(Photo – Left to Right) Kieran McLaughlin, Rob Ribchester, Andrew Wilson, Gavin Vest and Sally Harrod
Construction work has now concluded after an extensive refurbishment programme resulting from the merger of two of the country’s oldest schools – Durham School and The Chorister School.
From September 2021, Durham School and The Chorister School, which have shared a heritage of 600 years, began to operate under one single Foundation known as The Durham Cathedral Schools Foundation.
Preparatory work began for the award-winning architect, Howarth Litchfield, during the summer of 2020, when the practice was appointed jointly by Durham Cathedral and Durham School to undertake building condition surveys of The Chorister School buildings, which are a mixture of Grade I, II and II* listings and to develop a schedule of works and necessary repairs.
By June 2021, the firm embarked on the necessary construction work to enhance the learning environment for students with a brief to ensure that all construction work was completed and the newly refurbished areas ready in time for the start of the new academic year.
Neil Turner, director and conservation architect of Howarth Litchfield, says: “Due to a long-term relationship with the cathedral, which has developed over the years on the back of successful project completions, and particularly due to our extensive conservation and ancient buildings’ knowledge, we were appointed directly by Durham Cathedral to provide architectural, interior design and principal designer services for the necessary improvement works.
“These included refurbishment of six existing rooms – the IT suite, a teaching room, boarders’ common room and medical room. The completed work has enhanced the learning experience for students of all ages with updated facilities and forms the first phase of improvement works with upgrades to other areas planned in the future.”
Kieran McLaughlin, Durham School’s current head, and the first principal of the new Foundation, said:
“The investment in facilities allows us to offer a more vibrant boarding experience and through the merger, we have been able to combine the strengths of both schools and build on the strong heritage and values they have shared for over 600 years.
“There are also many social benefits associated with a larger school community, such as the chance for more pupils to take part in competitive sports teams and greater opportunities to participate in musical and cultural events.

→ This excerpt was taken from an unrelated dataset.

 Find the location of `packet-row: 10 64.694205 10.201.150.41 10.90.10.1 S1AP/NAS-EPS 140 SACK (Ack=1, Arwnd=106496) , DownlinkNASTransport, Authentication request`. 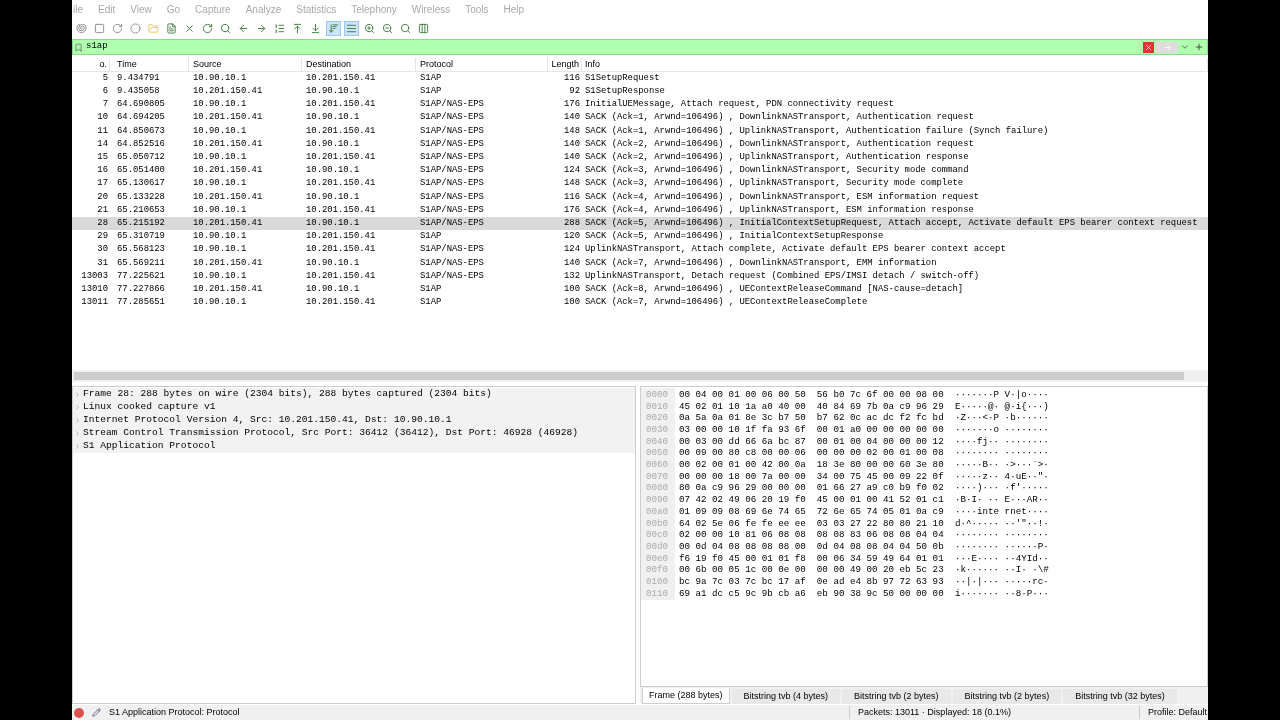

packet-row: 10 64.694205 10.201.150.41 10.90.10.1 S1AP/NAS-EPS 140 SACK (Ack=1, Arwnd=106496) , DownlinkNASTransport, Authentication request is located at coordinates (640, 118).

“I believe the merged Foundation offers a strong and vibrant future for both schools with outstanding academic, pastoral and co-curricular opportunities for all pupils and will further enhance the provision of independent education within the City of Durham.”
Neil Turner continued: “In our role as principal designer, we were also involved in the appointment of Vest Construction to undertake the necessary building work.
“Vest was chosen after a competitive tender from a shortlist of contractors from which five were invited to tender having initially expressed their interest. After assessing the tenders on a 60:40 cost versus quality scoring, Vest scored the highest out of the four submissions returned.”
Maya Polenz, head of property at Durham Cathedral, added: “We were pleased to work with Howarth Litchfield and Vest Construction on the necessary refurbishment works as both companies have a full and thorough understanding of working with historic buildings. The completion of works means that pupils of both schools can now benefit from an enhanced educational experience at every level.”